◆ EXERCISE MATERIALS

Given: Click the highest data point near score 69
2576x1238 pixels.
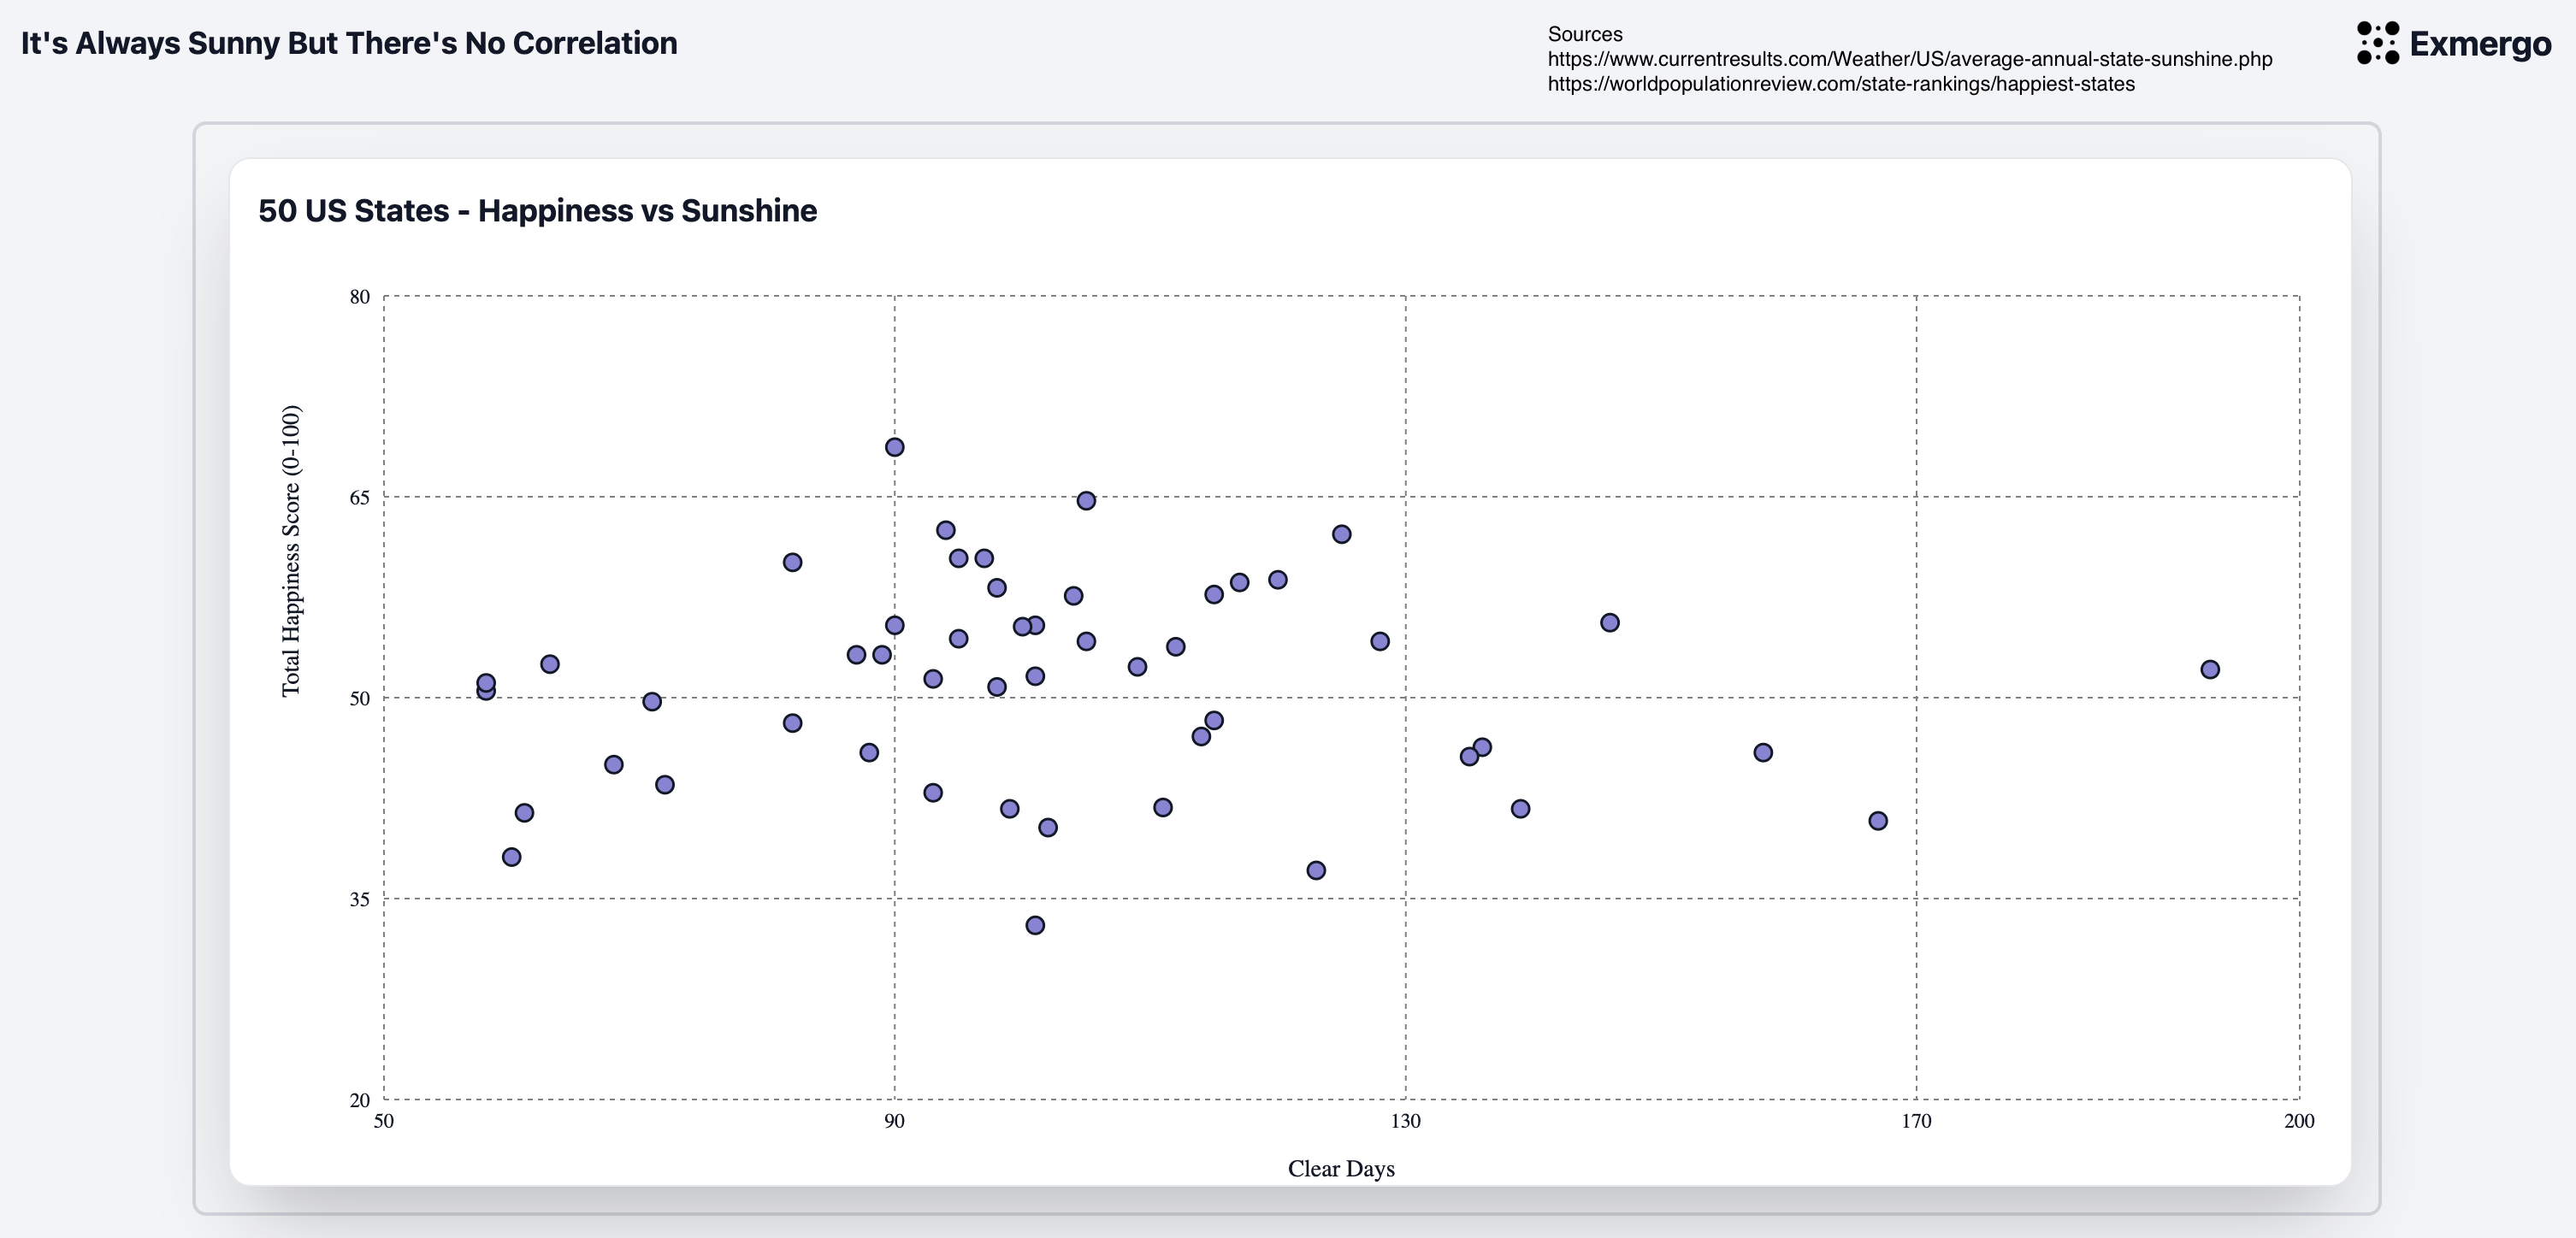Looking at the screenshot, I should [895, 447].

...

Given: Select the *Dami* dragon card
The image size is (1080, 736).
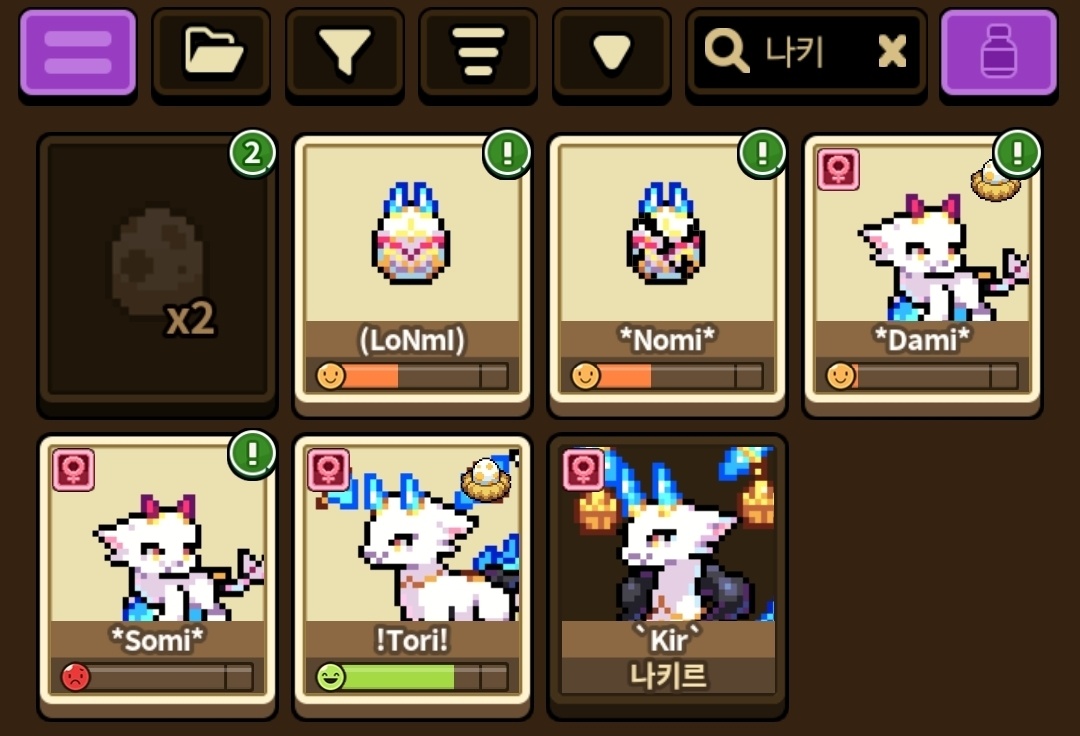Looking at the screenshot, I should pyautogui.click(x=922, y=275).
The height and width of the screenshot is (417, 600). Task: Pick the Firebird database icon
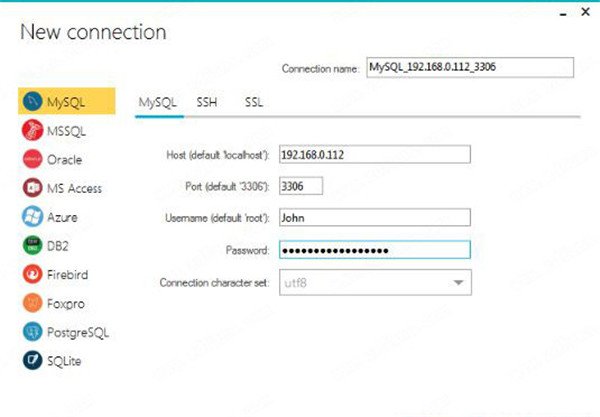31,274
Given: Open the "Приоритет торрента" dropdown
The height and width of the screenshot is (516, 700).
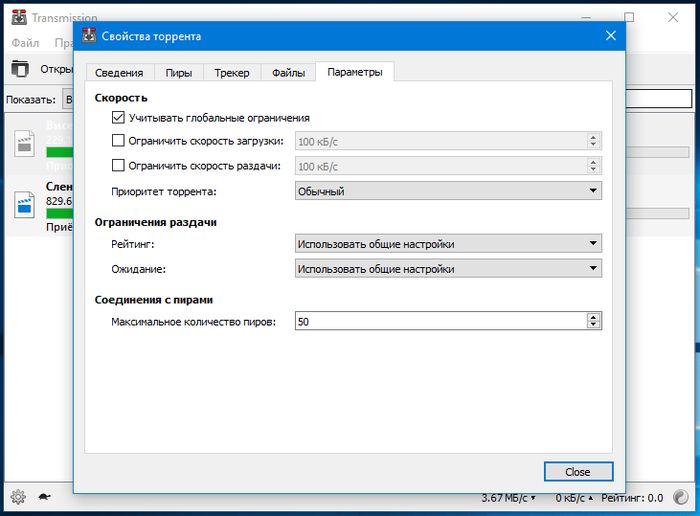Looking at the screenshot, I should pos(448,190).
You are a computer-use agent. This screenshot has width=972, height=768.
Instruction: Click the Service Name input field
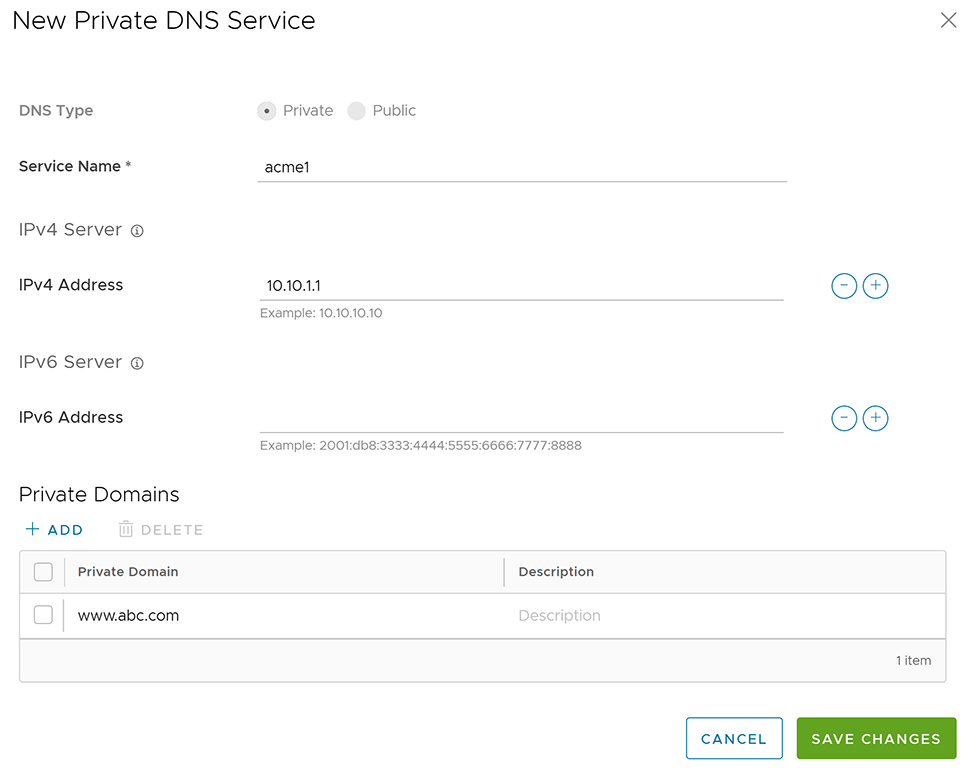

==

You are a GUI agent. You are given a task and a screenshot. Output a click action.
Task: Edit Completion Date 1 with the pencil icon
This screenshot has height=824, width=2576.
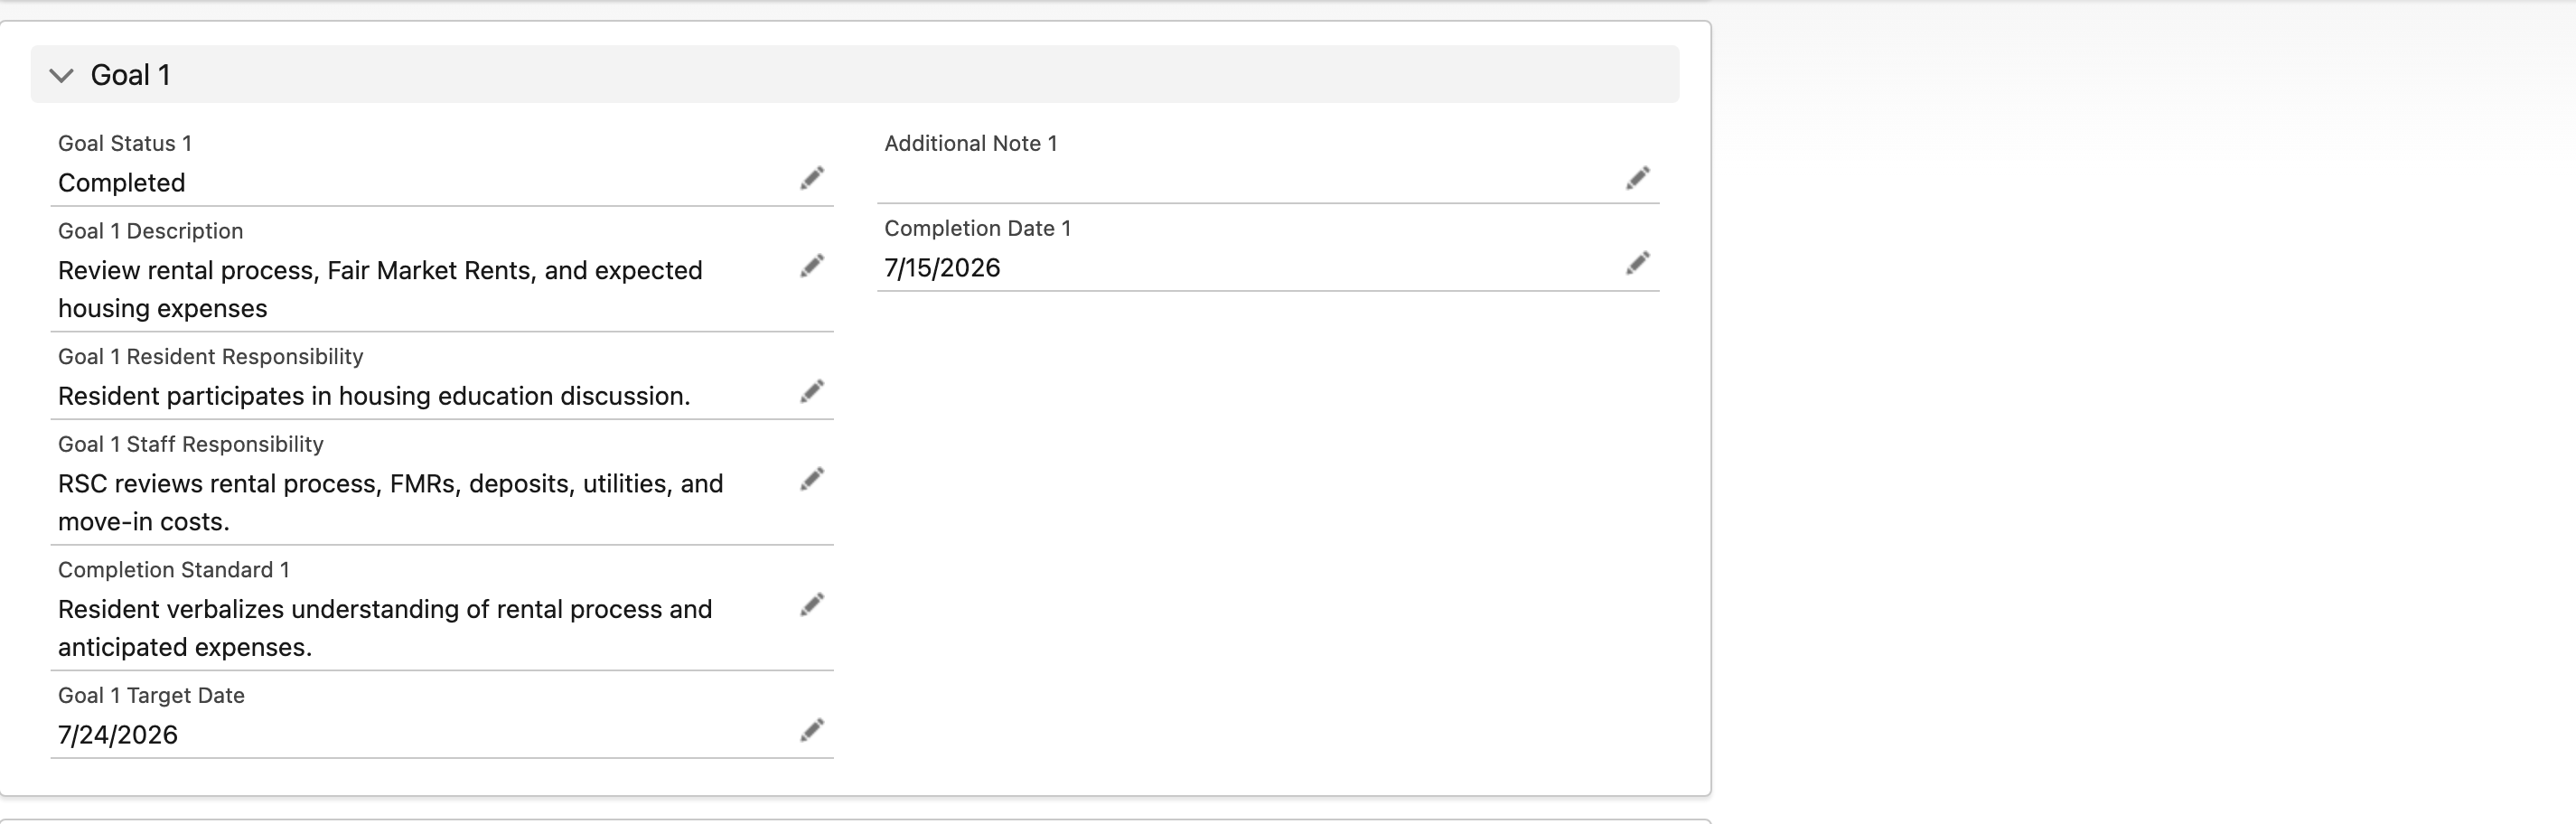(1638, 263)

◆ ASSIGNMENT
In the records above, find the line with "The image size is (1080, 736).". Print exactly from there through the line with "Instruction: Click the", minus the pictures.

◆ TASK ANSWER
The image size is (1080, 736).
Looking at the screenshot, I should pyautogui.click(x=922, y=275).
The height and width of the screenshot is (417, 600). Task: Pick the Firebird database icon
31,274
Given: Open the "Приоритет торрента" dropdown
The height and width of the screenshot is (516, 700).
Looking at the screenshot, I should pos(448,190).
You are a computer-use agent. This screenshot has width=972, height=768.
Instruction: Click the Service Name input field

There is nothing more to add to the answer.